You can switch it globally off using
$.validator.setDefaults({
onkeyup: false
})
See http://docs.jquery.com/Plugins/Validation/Validator/setDefaults and the onkeyup option here http://docs.jquery.com/Plugins/Validation/validate.
For future reference, I found it's possible to do this in combination with the typeWatch plugin (http://archive.plugins.jquery.com/project/TypeWatch).
Basically what you want to do is (in my case for a slug):
/*Disable keyup validation on focus and restore it to onkeyup validation mode on blur*/
$("form input[data-val-remote-url]").on({
focus: function () {
$(this).closest('form').validate().settings.onkeyup = false;
},
blur: function () {
$(this).closest('form').validate().settings.onkeyup = $.validator.defaults.onkeyup;
}
});
$(function () {
/*Setup the typeWatch for the element/s that's using remote validation*/
$("#Slug").typeWatch({ wait: 300, callback: validateSlug, captureLength: 5 });
});
function validateSlug() {
/*Manually force revalidation of the element (forces the remote validation to happen) */
var slug = $("#Slug");
slug.closest('form').validate().element(slug);
}
If you're using the vanilla typeWatch plugin, you'll have to setup a typeWatch for every element because the typeWatch callback doesn't give you access to the current element via $(this), it only passes the value.

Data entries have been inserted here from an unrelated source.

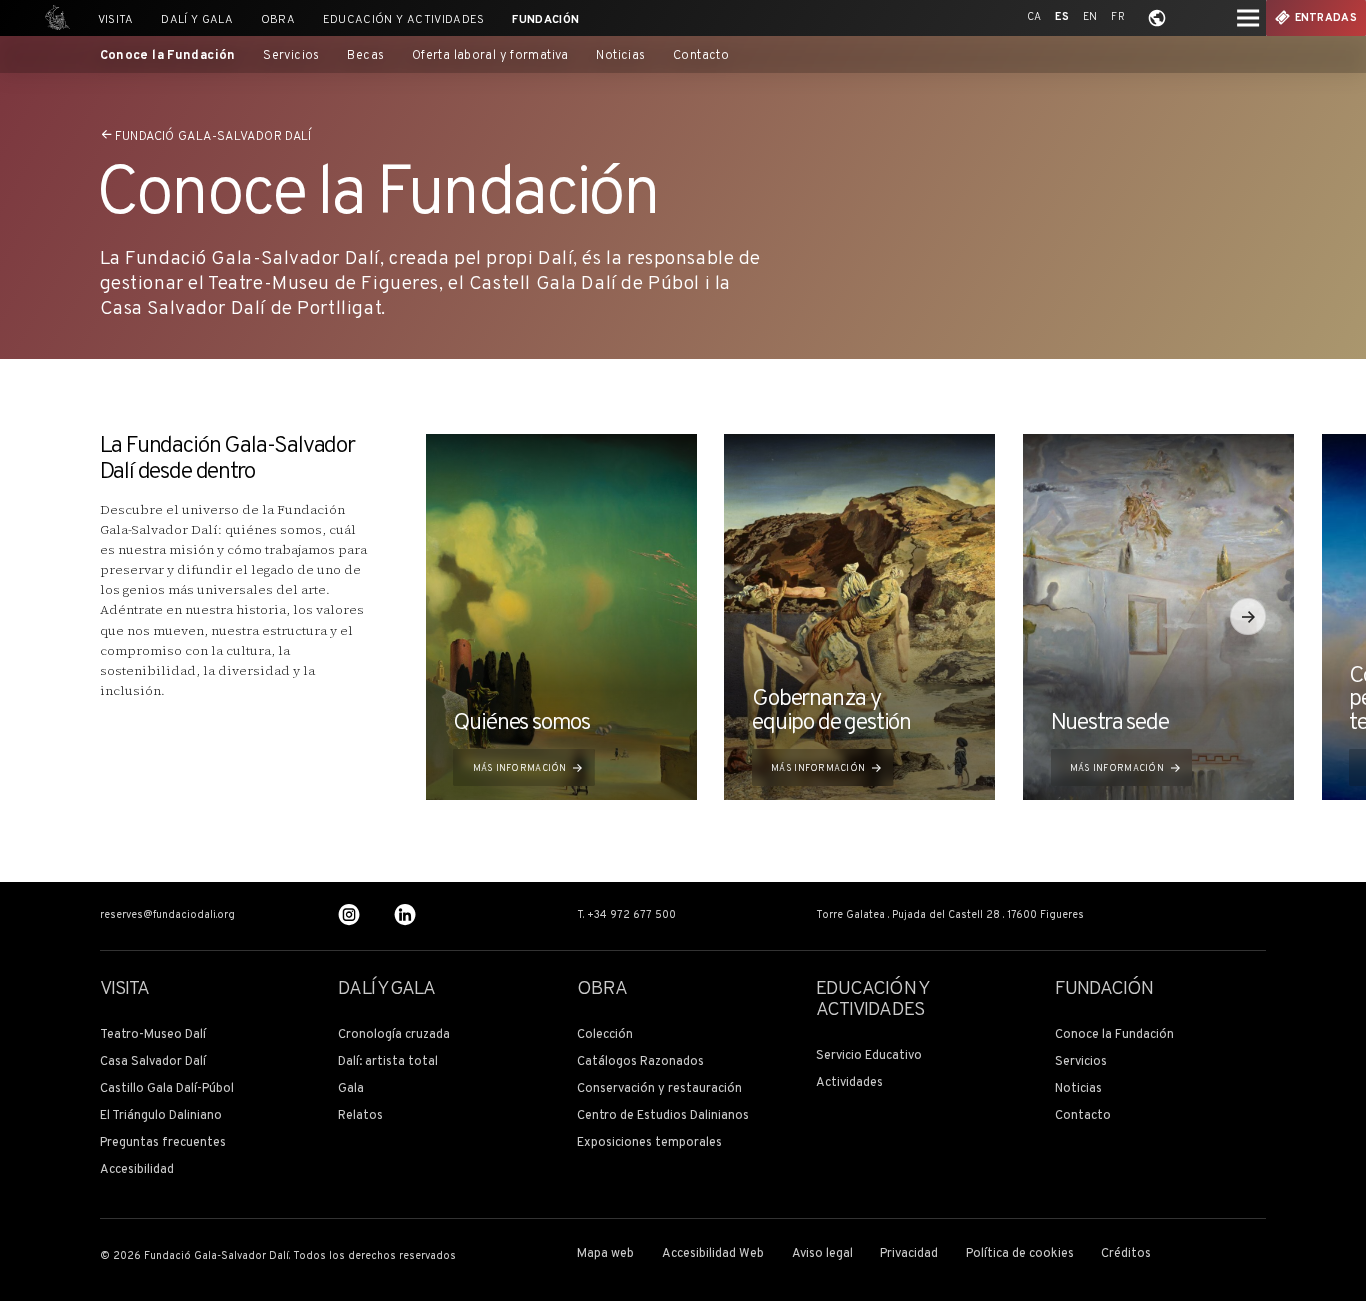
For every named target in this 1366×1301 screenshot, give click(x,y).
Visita (116, 20)
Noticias (620, 56)
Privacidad (909, 1254)
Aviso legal (822, 1254)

Alternatively you can modify the typeWatch plugin to pass in the element (timer.el) and then you can apply a delay to all.
For some reason (maybe because of conflicts with the unobtrusive plugin), hwiechers' answer didn't work for me. Instead, I had to get the validator of my form with .data('validator') (as mentioned in this answer) and set onkeyup to false on it.

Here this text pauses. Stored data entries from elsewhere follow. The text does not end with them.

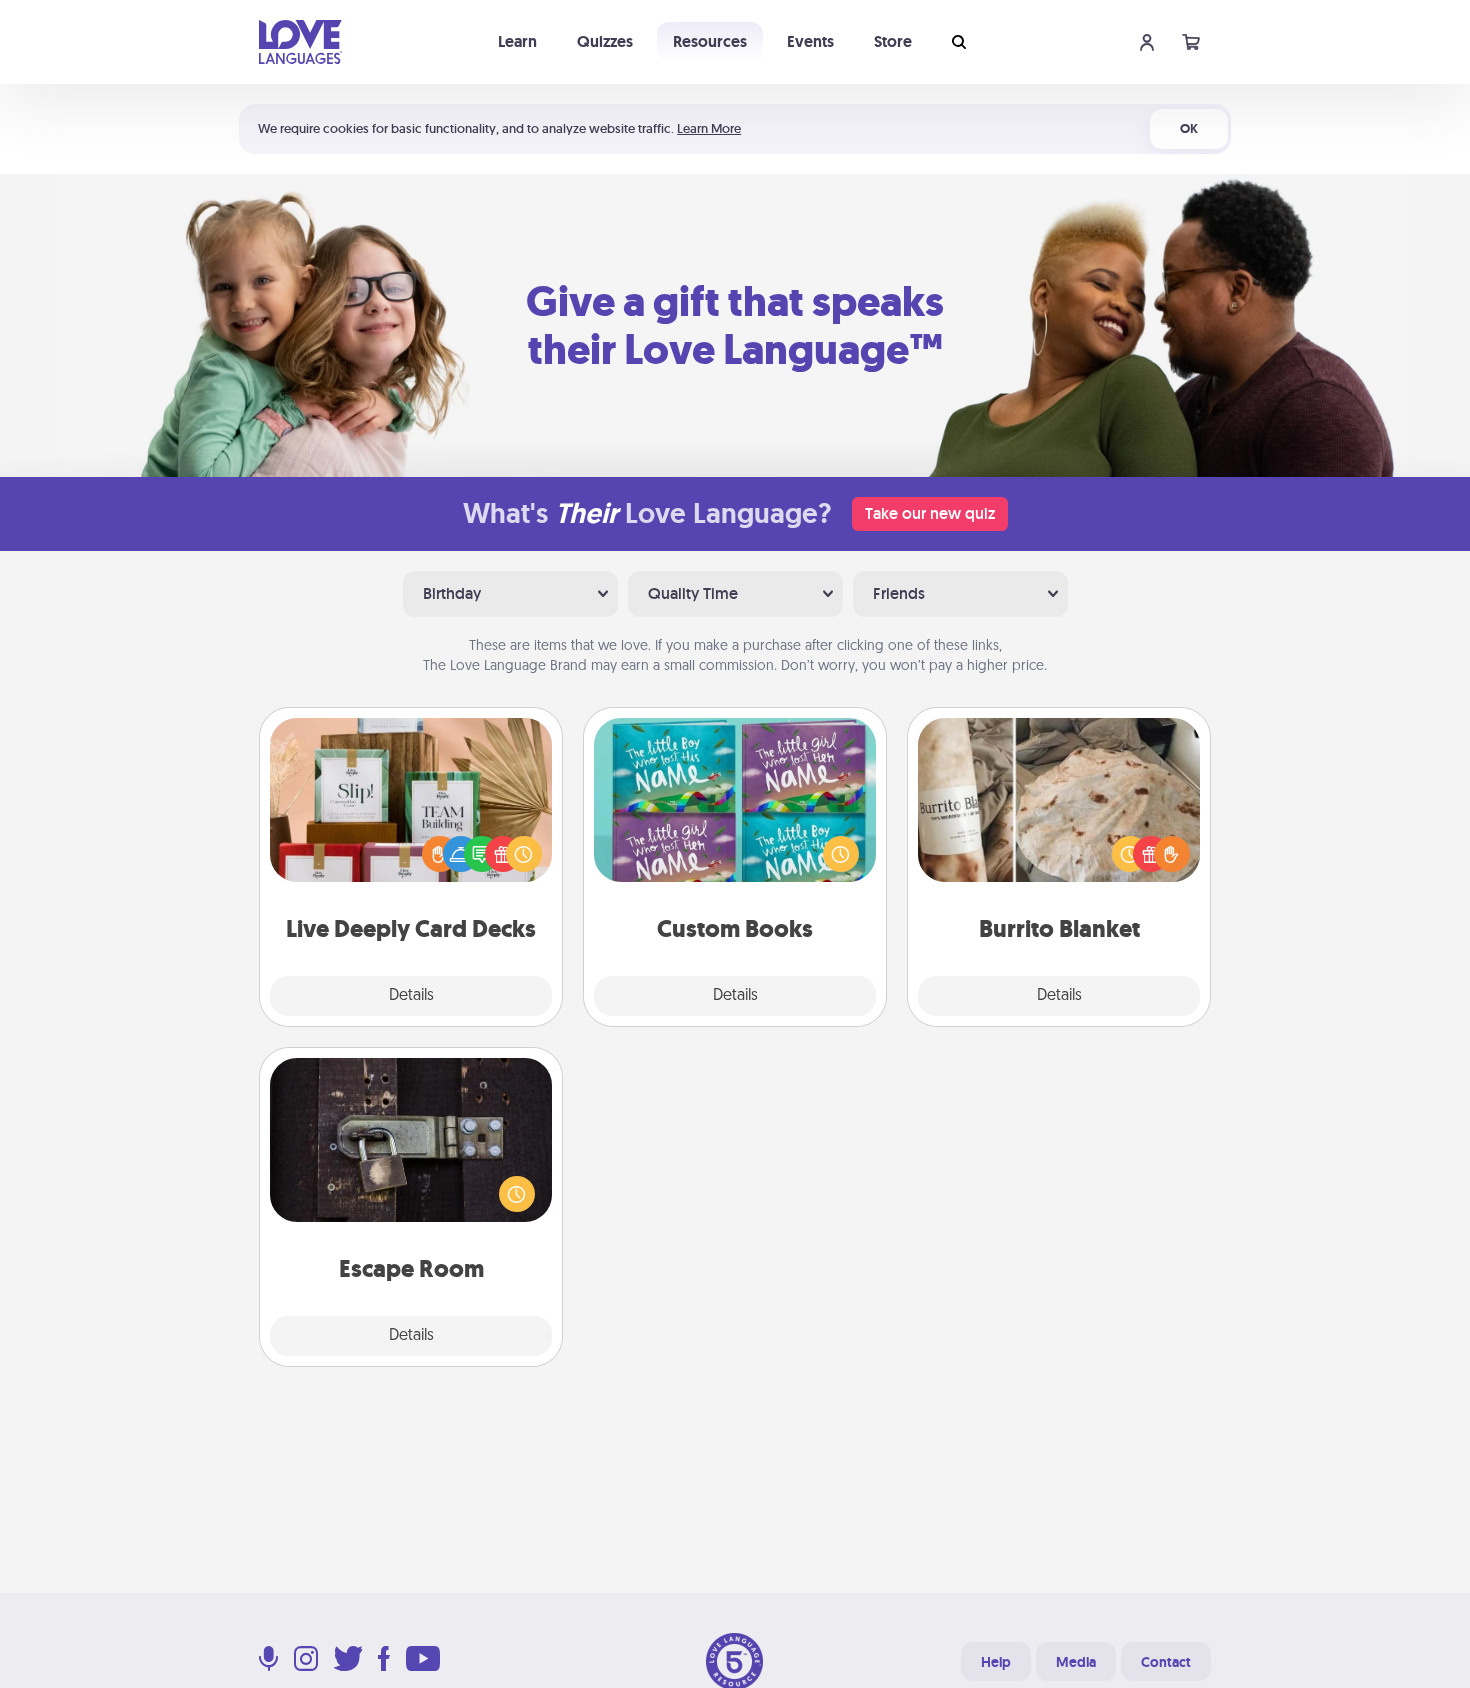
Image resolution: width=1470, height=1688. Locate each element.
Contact (1166, 1662)
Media (1076, 1662)
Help (996, 1662)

var validator = $('#form').data('validator');
validator.settings.onkeyup = false;
We had the same problem of focusing out the autocomplete textbox "DealingWithContactName" when autocomplete suggestion list pops up. Here we select the dynamically generated autocomplete list item on which the user clicks and set focus on to it. After 50ms we take the focus out from the textbox. It solved our problem.
$('body').on('click', 'ul.ui-autocomplete li a', function () {
$('#DealingWithContactName').focus();
window.setInterval(function () {
$('#DealingWithContactName').blur();
}, 50);
});
I wanted local validation to remain during onkeyup so that the user had a tighter feedback loop. This should only affect the remote validation (that results from RemoteAttribute):
$("[data-val-remote]").keyup(function () {
// Avoid hitting server validation during onkeyup. Wait for onfocusout.